Learning and development
There is crucial period from birth to age five when children undergo rapid cognitive, emotional, and physical growth. Children develop essential skills such as language, motor abilities, and social interaction during this time. The Early Years Foundation Stage Framework (EYFS) outlines seven areas of learning and development. Throughout the early years, practitioners must help children work towards the early learning goals by supporting their learning and development in the 7 different areas.
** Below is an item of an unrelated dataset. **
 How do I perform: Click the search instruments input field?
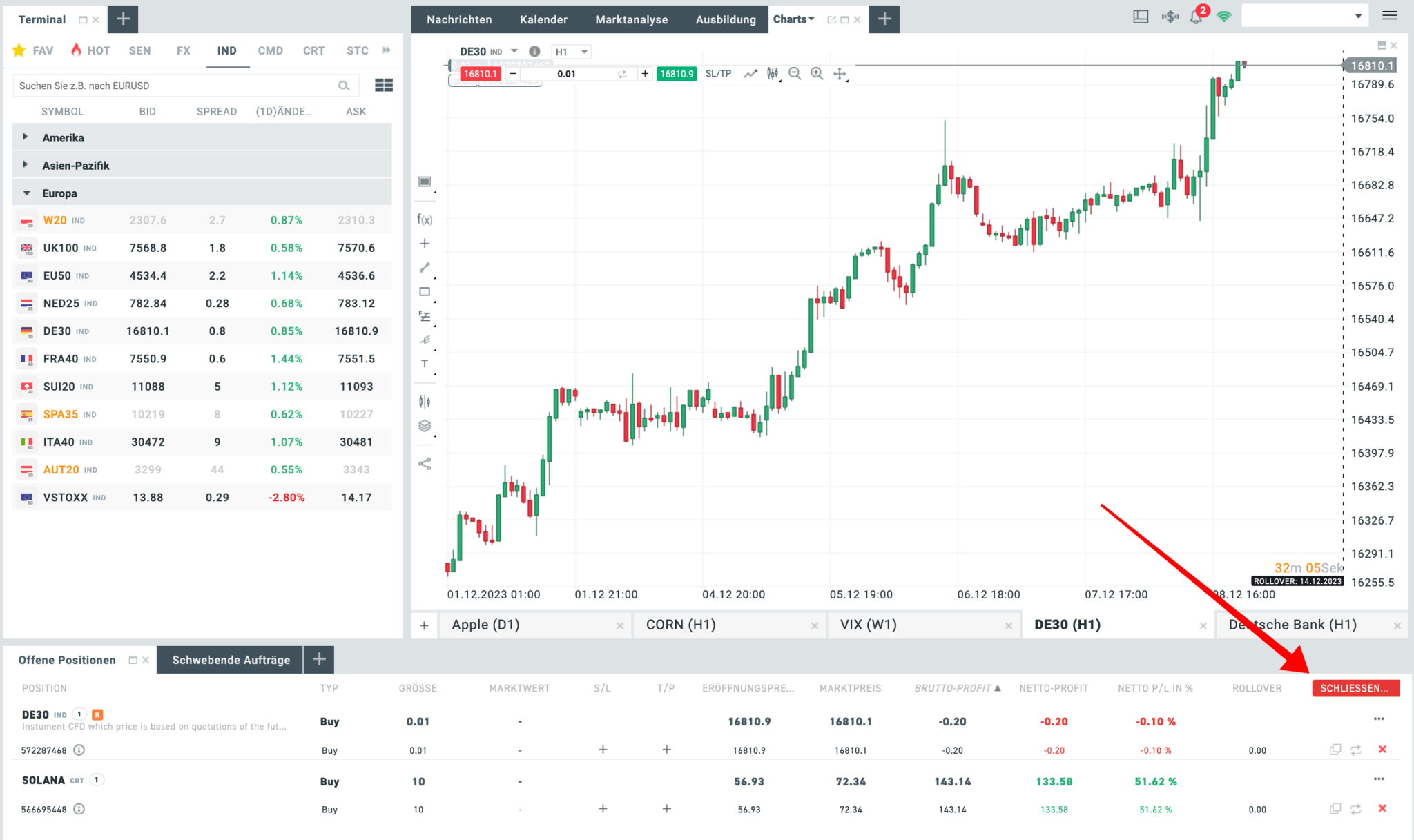click(180, 85)
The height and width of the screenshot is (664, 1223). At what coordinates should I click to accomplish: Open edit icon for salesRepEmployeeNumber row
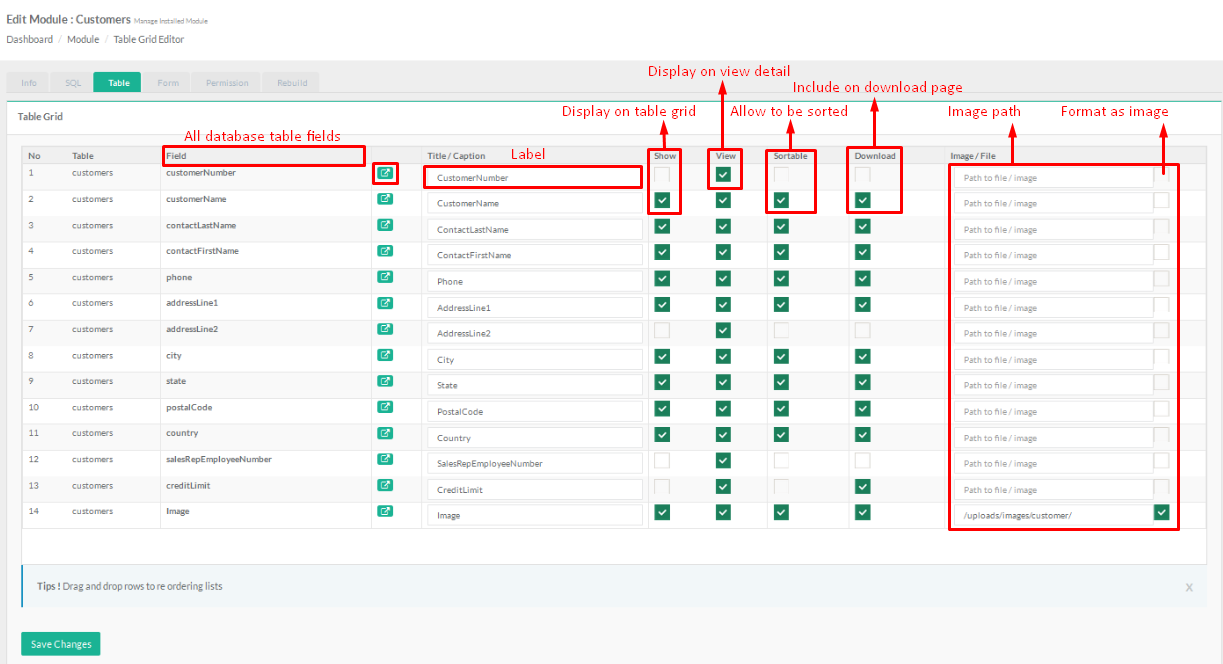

Miles of Smiles Nursery follows the Curiosity Approach to child development, which has at its heart the respect and love for every child and their innate need to develop. We believe that children are born to learn and can be independent of an early age given the right opportunities and choices. We give children a choice but also give clear limits to work within which broadly incorporate respect for themselves, others and the environment.
Positive Relationships
We believe that a child’s early journey is affected by everything around them including the significant people in their lives and only when home and nursery life follow the same path, children can flourish. We, therefore, work in partnership with our parents to ensure a consistent approach with all our children.
Enabling Environment
We support your children’s development and learning through physical, social, and emotional surroundings. Our setting encourages children to be active explorers rather than passive recipients of knowledge, fostering independence and holistic development. Key aspects include providing a rich, varied, and safe space for play and exploration, appropriate challenges, and sensory stimulation to nurture all-around growth.
High-quality care
We know that a child’s earliest years are the most formative. It’s the time their brains are growing and developing billions of new connections. There’s a range of available research that tell us that high-quality provision is critical for good outcomes for children. We use evaluation tools to measure quality, we evaluate the impact of what we have observed/measured to identify the impact on positive outcomes for your children.
We add elements of our own pedagogy to create a stimulating and playful environment, both indoors and outside, where children feel safe and comfortable to:
- try out ideas
- investigate
- solve problems
- take risks
- have fun
- develop interests in the world
Our setting is inclusive with children’s individual needs at the heart of everything our setting does. With children and families under our care, we share and celebrate similarities and differences within our setting, local communities and wider society in which they live.